Methodology
Methodology
Section titled “Methodology”Canopi’s predictions are built on decades of field observations from the US Forest Service, combined with soil, climate, and terrain data through gradient-boosted machine learning.
Training data
Section titled “Training data”The foundation is the USFS Forest Inventory and Analysis (FIA) program — a nationwide network of permanent forest plots measured by field crews on rotating cycles. Each plot records individual tree measurements: species, size, condition, and critically, whether the tree is alive or dead at each remeasurement.
FIA is the gold standard for US forest data. Plots are systematically distributed across all forest land, remeasured every 5-10 years, and maintained with consistent methodology spanning decades. For the Pacific Northwest, this provides thousands of observed survival and mortality events across the full range of species and site conditions.
Feature engineering
Section titled “Feature engineering”Raw FIA observations are enriched with environmental data from four additional sources:
SSURGO (Soil Survey) — Detailed soil properties at each site: organic matter content, available water capacity, clay percentage, and drainage class. These capture the below-ground conditions that determine root access to water and nutrients.
PRISM (Climate) — 30-year climate normals at 4km resolution: precipitation, maximum and mean temperature, dew point temperature, and vapor pressure deficit. These capture the atmospheric conditions that drive water stress.
SRTM (Terrain) — Elevation data from the Shuttle Radar Topography Mission. Elevation interacts with climate to determine temperature regimes, frost exposure, and growing season length.
Planting method — Modeled as a categorical feature distinguishing manual planting from drone seeding, allowing the model to learn method-specific survival patterns.
Model architecture
Section titled “Model architecture”The current model (Mycel v0.2) uses XGBoost (eXtreme Gradient Boosting), a gradient-boosted decision tree algorithm. XGBoost was chosen for three reasons: it handles mixed feature types (continuous soil values + categorical method variable) naturally, it performs well on tabular ecological data without requiring the data volumes of deep learning, and it supports SHAP-based explainability so every prediction can be decomposed into contributing factors.

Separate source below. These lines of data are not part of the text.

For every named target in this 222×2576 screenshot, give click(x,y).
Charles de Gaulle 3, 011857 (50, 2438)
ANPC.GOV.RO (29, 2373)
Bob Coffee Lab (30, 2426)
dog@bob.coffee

The model was trained on observed survival/mortality events from FIA permanent plots, with 17 input features capturing soil, climate, terrain, tree condition, and planting method.
Prediction generation
Section titled “Prediction generation”Rather than running the model in real-time for each API call, Canopi pre-computes predictions across a dense grid of site-species-method-horizon combinations. This means 17,974 sites × 20 species × 2 methods × 3 horizons = 2,156,880 predictions, each with full SHAP decomposition.
Pre-computation enables instant API response times and ensures that SHAP risk factors are always available without additional computation.
Explainability
Section titled “Explainability”Every prediction includes SHAP values for all 17 input features. SHAP decomposes the prediction into the additive contribution of each feature — how much each soil property, climate variable, and site characteristic pushed the survival probability up or down relative to the baseline.
The API surfaces the top 3 actionable risk factors from this decomposition, filtered to exclude structural features (species code, state code, horizon) that aren’t decision-relevant for the API consumer.